Después de estar volando durante 17 horas y media, llegamos al aeropuerto de Haneda. El que está más bien comunicado de los dos que tiene Tokyo.
Después del control de pasaportes vamos directos a los cajeros automáticos, son las máquinas ATM que están ahí mismo, para sacar dinero en efectivo.
El siguiente paso es comprar la tarjeta monedero Welcome Suica.
Esto implica que al final del viaje hay que calcular el precio de los últimos trayectos a realizar y cargar con lo mínimo necesario.
Un trayecto en metro no llega a los 200¥.
El hotel de las próximas dos noches está muy cercano a la estación de Shinjuku.
Elegido convenientemente para visitar los barrios del oeste de la ciudad (Shinjuku, Shibuya, etc)
Dentro de dos semanas cuando regresaremos a Tokyo, nos alojaremos en la zona de Akihabara, para así estar más cerca de los barrios del este (Asakusa, Ueno, etc).
Tal como esperábamos, encontrar la salida correcta de la estación de Shinjuku es toda una odisea, está lleno de señalizaciones, pero nos cuesta un buen rato localizar el acceso más cercano a nuestro hotel.
El hotel cuesta 117€ la noche en habitación doble.
Como la mayoría de hoteles de gama media que encontraremos (entre 3 y 4 estrellas), tiene una recepción que parece de lujo, con unas máquinas para hacer el check-in y check-out uno mismo (pero siempre hay asistentes que nos echan una mano, aunque es muy sencillo).
Las habitaciones suelen ser tirando a pequeñas, con una cama normalmente de 1’40 metros y escaso espacio para el equipaje.

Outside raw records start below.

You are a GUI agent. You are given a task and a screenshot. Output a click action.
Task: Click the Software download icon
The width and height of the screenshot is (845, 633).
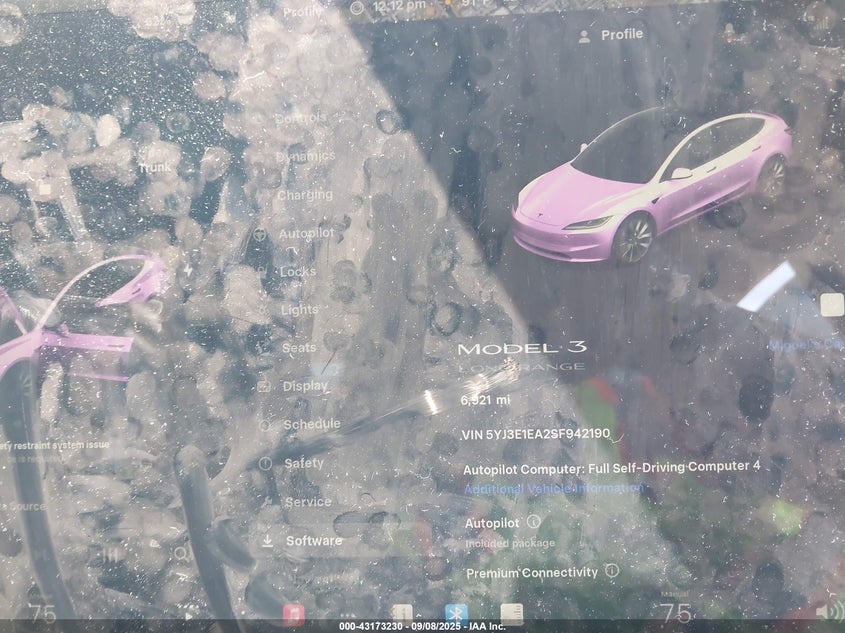pyautogui.click(x=267, y=541)
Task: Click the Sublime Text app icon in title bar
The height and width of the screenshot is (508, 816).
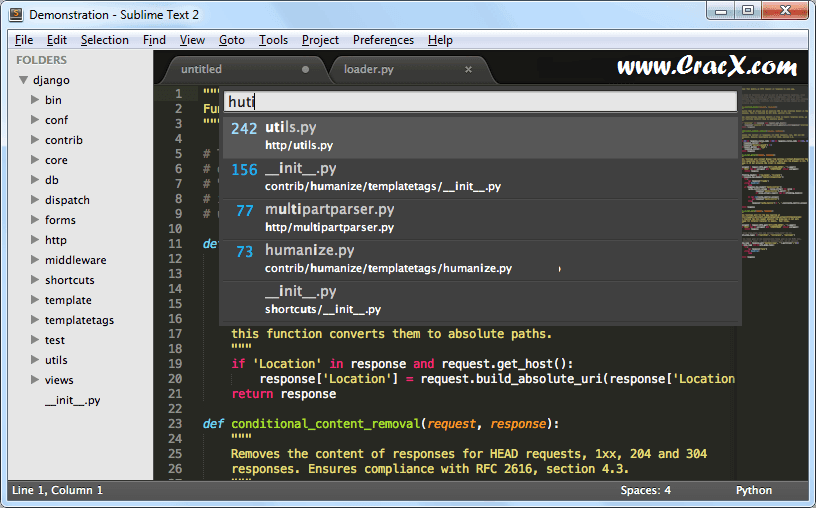Action: [16, 15]
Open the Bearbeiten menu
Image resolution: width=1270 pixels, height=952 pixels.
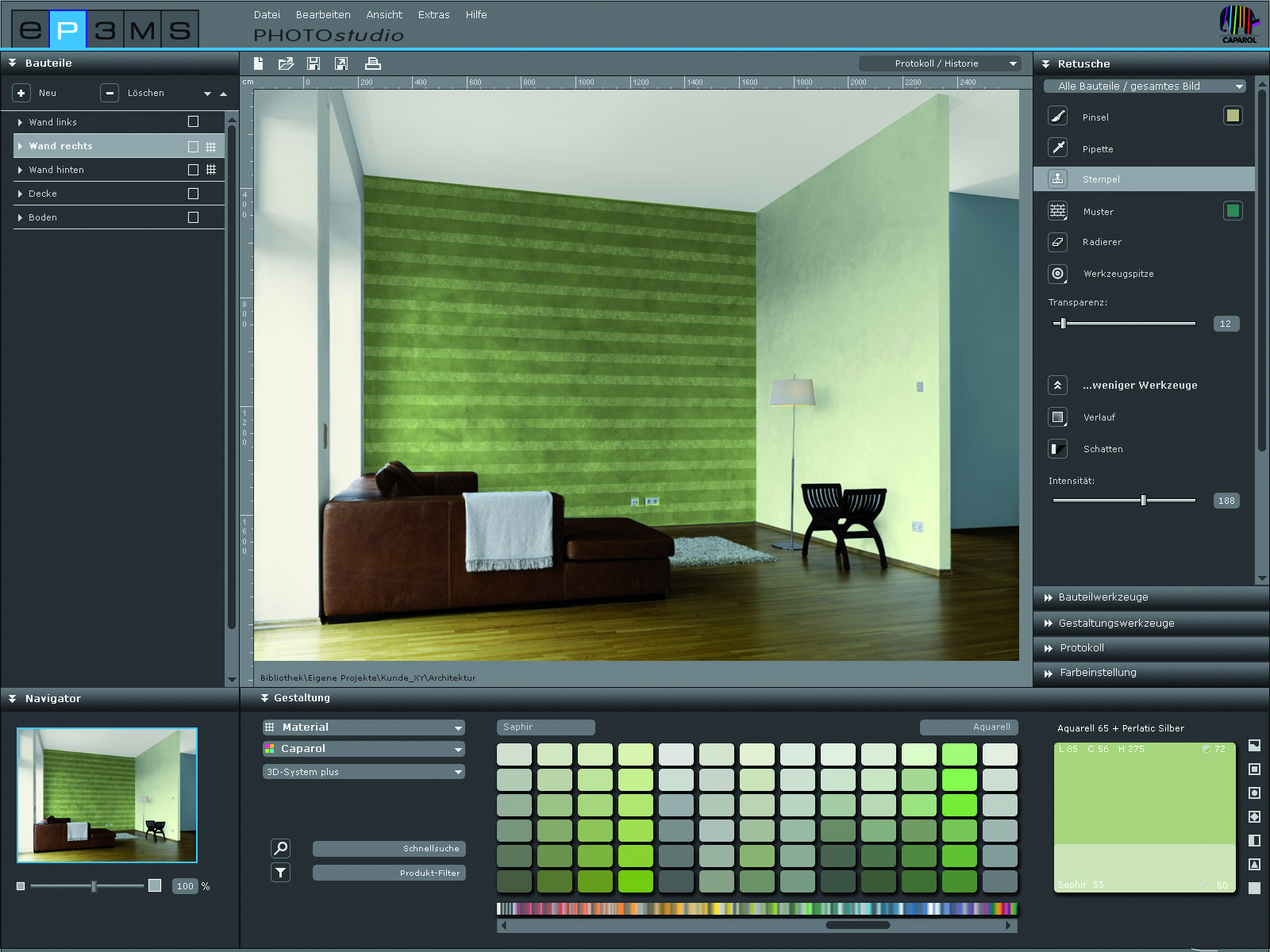pos(323,15)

En el baño también escatiman el metro cuadrado, pero suele haber bañera y productos de baño.
En el precio de la habitación normalmente no está incluido el desayuno.
Por suerte, muy cerca del hotel hay una tienda de conveniencia, tipo supermercado pequeño con comida preparada, donde compramos la cena y snacks para mañana.
Esto lo haremos varias noches porque es muy práctico.
Estas tiendas acostumbran a ser de las cadenas 7Eleven, Family Mart o Lawson.
Nuestros snacks favoritos serán los sandwiches, los onigiris (triángulos de arroz rellenos de salmón o atún y recubiertos de alga), frutos secos y plátanos.
En nuestra primera noche en Japón dormimos como marmotas porque estamos cansadísimos del viaje.